:: Exercise inputs ::
=== Begin Enclosure ===

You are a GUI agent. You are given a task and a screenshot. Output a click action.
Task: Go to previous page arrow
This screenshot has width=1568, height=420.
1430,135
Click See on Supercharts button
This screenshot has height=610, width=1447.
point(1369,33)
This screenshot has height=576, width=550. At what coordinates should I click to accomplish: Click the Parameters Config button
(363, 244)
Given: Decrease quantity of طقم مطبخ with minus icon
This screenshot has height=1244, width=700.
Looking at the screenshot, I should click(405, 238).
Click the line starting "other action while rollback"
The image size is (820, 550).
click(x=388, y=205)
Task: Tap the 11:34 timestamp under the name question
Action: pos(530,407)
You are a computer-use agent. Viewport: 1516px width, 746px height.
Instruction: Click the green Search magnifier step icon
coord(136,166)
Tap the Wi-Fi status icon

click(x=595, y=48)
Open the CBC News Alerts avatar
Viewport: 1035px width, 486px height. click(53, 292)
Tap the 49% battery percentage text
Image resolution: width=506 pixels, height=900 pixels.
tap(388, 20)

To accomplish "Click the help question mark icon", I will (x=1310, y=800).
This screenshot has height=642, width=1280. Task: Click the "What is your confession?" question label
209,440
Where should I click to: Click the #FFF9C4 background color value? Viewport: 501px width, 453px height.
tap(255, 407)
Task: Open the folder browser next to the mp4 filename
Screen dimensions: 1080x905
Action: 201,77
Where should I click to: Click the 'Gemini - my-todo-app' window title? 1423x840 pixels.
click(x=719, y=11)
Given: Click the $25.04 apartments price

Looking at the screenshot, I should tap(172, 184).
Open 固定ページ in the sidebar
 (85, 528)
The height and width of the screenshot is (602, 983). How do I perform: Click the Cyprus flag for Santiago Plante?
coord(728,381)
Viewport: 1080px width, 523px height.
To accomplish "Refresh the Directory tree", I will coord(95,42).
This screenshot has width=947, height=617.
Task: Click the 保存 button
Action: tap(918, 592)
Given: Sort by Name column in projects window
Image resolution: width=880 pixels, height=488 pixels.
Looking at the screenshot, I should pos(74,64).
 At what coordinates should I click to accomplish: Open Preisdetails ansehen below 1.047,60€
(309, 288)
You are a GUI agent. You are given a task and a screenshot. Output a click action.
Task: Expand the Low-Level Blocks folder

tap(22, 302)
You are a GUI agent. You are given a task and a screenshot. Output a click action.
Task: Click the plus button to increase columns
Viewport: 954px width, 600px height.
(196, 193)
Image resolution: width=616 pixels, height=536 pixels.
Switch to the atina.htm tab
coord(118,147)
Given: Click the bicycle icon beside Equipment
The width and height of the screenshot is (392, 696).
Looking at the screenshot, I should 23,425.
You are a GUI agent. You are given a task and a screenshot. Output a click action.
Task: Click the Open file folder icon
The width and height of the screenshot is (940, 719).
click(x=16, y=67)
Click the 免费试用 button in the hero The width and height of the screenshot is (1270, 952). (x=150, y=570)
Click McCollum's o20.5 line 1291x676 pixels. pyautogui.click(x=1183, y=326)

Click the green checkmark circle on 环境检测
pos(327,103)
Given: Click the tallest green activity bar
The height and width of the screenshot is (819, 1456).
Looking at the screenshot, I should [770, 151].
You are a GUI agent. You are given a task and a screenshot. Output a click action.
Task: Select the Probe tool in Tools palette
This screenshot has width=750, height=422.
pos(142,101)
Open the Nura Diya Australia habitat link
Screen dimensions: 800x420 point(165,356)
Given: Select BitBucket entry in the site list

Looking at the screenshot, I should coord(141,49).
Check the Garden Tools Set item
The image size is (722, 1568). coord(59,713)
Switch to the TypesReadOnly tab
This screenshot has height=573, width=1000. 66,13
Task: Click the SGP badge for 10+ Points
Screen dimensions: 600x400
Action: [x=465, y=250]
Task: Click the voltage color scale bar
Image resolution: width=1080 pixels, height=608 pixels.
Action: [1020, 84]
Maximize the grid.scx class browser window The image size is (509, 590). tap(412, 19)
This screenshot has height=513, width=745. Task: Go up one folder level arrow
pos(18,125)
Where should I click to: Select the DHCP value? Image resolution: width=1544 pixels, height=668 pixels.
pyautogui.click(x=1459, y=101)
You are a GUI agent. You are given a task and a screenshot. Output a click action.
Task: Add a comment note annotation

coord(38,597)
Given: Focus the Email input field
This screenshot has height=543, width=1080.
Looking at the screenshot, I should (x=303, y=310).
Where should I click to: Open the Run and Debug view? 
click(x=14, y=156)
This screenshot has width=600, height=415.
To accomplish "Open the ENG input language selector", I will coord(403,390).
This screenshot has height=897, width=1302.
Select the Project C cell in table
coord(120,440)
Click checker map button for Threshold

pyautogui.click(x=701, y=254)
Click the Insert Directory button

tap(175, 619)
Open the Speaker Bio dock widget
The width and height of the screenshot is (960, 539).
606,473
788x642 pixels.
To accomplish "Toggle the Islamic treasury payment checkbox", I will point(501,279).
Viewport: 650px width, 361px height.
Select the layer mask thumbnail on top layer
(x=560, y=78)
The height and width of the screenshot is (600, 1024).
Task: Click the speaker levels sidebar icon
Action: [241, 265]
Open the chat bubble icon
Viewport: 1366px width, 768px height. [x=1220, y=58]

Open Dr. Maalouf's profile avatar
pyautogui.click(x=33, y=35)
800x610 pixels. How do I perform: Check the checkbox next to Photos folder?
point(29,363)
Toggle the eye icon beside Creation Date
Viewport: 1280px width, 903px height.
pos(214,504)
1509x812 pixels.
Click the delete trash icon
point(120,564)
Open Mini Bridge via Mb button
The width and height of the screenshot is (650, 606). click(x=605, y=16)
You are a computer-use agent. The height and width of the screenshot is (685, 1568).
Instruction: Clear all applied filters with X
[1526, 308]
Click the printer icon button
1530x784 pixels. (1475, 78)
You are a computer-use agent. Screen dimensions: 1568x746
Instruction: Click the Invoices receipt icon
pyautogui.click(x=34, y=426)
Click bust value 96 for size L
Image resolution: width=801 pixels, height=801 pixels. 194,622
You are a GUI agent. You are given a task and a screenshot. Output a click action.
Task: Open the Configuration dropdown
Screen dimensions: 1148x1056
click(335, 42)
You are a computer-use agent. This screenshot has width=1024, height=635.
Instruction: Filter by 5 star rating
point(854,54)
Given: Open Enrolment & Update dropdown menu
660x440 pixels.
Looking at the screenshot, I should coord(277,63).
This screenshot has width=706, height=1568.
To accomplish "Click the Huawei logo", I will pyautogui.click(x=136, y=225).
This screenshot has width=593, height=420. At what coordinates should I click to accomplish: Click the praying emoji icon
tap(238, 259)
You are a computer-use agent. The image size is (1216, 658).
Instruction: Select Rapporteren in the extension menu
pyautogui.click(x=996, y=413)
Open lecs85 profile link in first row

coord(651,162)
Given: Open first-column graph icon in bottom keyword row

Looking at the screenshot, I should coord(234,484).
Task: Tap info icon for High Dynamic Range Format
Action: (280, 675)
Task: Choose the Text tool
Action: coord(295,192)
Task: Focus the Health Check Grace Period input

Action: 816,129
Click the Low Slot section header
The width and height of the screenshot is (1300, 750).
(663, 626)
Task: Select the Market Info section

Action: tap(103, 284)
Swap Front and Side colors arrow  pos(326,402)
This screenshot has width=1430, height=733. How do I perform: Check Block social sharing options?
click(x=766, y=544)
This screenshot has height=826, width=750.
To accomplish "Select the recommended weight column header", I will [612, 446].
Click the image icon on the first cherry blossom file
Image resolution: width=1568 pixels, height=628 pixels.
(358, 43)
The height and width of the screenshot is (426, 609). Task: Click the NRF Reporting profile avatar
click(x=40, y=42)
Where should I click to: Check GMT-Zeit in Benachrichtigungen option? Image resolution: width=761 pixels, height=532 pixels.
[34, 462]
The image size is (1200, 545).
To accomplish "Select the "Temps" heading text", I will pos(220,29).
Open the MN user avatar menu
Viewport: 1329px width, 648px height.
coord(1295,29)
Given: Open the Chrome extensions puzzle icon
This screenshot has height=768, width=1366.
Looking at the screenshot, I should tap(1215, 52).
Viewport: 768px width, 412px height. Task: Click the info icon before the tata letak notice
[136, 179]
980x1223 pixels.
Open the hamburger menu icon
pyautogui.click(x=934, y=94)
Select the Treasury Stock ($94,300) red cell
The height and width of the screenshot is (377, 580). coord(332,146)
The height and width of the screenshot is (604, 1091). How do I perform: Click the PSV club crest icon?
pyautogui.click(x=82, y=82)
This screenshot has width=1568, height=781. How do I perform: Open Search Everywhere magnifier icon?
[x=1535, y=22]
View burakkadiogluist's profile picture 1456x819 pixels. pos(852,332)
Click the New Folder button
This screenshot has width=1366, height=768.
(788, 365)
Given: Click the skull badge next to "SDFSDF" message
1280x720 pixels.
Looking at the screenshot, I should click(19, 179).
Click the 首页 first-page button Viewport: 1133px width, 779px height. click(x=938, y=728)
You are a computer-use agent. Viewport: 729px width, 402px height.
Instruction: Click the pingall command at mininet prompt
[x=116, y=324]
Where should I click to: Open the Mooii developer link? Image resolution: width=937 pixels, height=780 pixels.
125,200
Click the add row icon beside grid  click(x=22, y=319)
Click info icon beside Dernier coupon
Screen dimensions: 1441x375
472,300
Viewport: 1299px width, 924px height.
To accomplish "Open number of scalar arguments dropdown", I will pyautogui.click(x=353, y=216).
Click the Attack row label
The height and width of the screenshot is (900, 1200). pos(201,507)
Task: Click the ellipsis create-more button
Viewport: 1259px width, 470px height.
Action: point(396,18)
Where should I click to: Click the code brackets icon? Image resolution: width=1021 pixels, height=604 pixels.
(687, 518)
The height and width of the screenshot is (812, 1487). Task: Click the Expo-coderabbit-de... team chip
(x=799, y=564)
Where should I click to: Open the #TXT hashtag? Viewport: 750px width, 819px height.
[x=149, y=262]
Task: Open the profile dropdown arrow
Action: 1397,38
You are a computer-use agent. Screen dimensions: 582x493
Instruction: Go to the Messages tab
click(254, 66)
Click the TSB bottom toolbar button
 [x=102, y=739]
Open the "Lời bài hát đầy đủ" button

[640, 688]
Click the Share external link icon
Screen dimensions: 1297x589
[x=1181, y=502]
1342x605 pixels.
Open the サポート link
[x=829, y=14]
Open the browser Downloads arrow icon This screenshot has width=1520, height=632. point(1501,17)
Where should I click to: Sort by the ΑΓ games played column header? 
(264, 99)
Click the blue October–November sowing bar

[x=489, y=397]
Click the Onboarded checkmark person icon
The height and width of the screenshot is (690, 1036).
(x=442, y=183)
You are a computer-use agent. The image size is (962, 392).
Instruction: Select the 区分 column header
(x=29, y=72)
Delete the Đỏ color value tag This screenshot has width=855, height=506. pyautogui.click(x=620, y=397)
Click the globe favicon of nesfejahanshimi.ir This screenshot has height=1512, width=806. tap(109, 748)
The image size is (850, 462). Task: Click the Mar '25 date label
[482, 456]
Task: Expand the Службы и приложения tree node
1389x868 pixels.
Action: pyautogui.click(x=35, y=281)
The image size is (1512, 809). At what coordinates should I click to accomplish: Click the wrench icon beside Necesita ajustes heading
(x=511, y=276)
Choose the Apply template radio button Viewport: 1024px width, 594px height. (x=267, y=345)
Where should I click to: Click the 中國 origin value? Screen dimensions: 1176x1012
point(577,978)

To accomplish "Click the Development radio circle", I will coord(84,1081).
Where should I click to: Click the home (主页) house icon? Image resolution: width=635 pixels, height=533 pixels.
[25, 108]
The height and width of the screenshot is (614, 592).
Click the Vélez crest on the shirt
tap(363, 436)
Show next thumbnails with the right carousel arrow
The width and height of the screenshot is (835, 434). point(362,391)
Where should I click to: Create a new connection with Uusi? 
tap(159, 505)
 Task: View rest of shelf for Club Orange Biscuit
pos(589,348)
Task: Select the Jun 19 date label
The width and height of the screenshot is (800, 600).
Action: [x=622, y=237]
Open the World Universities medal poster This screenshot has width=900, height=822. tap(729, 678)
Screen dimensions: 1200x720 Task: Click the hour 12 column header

=== End Enclosure ===

:: Work instruction ::
Among the entries, how many lines include the word "computer"? Answer with a single number and nothing further.

:: Your solution ::
8